Rwanda to implement 50 UN Human Rights recommendations

Rwanda will implement up to 50 of 83 recommendations from the UN Human Rights Council.

The government has, however, declined to support seven recommendations that were found not compatible with domestic laws and the Constitution.

The recommendations were proposed by the UN council during last year’s universal periodic review on human rights.

Among the recommendations rejected include becoming a signatory of the Rome Statute that established the International Criminal Court.

While presenting Rwanda’s second Universal Periodic Preview adoption statement on Wednesday, Johnston Busingye, the minister for justice and attorney-general, said seven recommendations were not supported by Rwanda as they are not compatible with the domestic law and Constitution.

“In accordance with our Constitution, national laws as well as international obligations already undertaken, Rwanda accepts only recommendations whose implementation is possible within the next four years.

Recommendations that enjoy the support of Rwanda in full are those where we support both the spirit and principle behind the recommendation and are able to implement it in practice,” the ministry’s statement reads.

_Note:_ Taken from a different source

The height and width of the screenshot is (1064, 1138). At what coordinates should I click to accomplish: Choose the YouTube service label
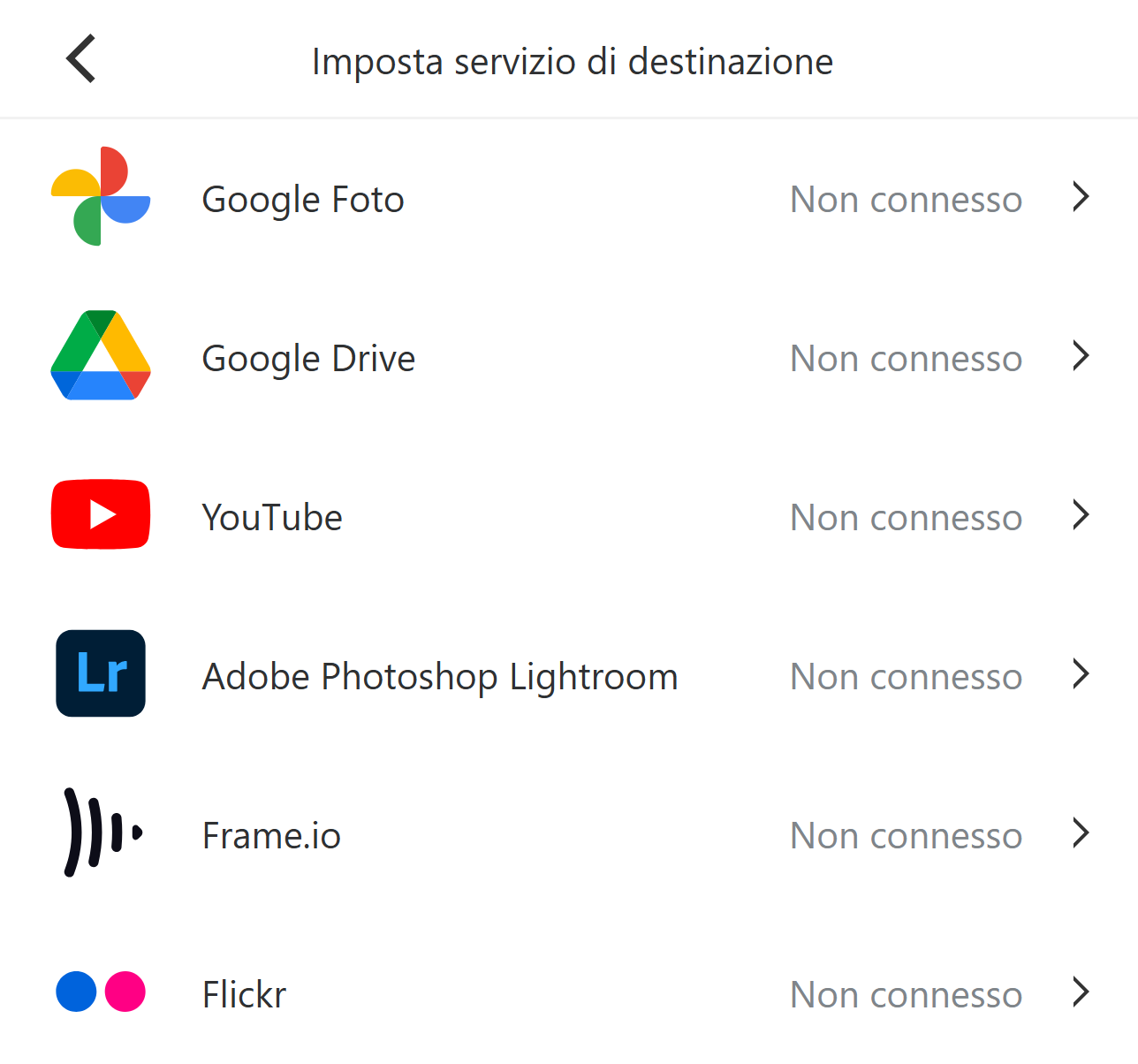[x=272, y=518]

“Of the 83 recommendations received, 50 have been accepted and the government will endeavour to ensure their implementation before our next review.”

However, Busingye said 26 recommendations enjoy the support of Rwanda in principle but could not be accepted for implementation at this time because it is not possible to guarantee that the requirements necessary for their implementation will be readily available within the reporting period.

“The government is constantly engaging with the population in order to jointly deliver on what is right and legal as well as in the best interest of the present and the future of our country,” Busingye said.

Members of civil society contributed constructively to Rwanda’s Second Universal Periodic Review.

Speaking to The New Times, Epimack Kwokwo, the executive secretary of the Defence of Human Rights in the Great Lakes Region, called on the media and civil society to do more regarding the implementation of the recommendations.

“With the 2011 review recommendations, government played its role by improving its legal framework by reviewing most of the laws in harmony with the universal standards. Civil society and the media had a role to play and their task was to sensitize, inform, and educate the society about the reformed laws which was not extensively done,” Kwokwo said.

Universal Periodic Review is a unique process that involves a review of human rights records of all UN member states.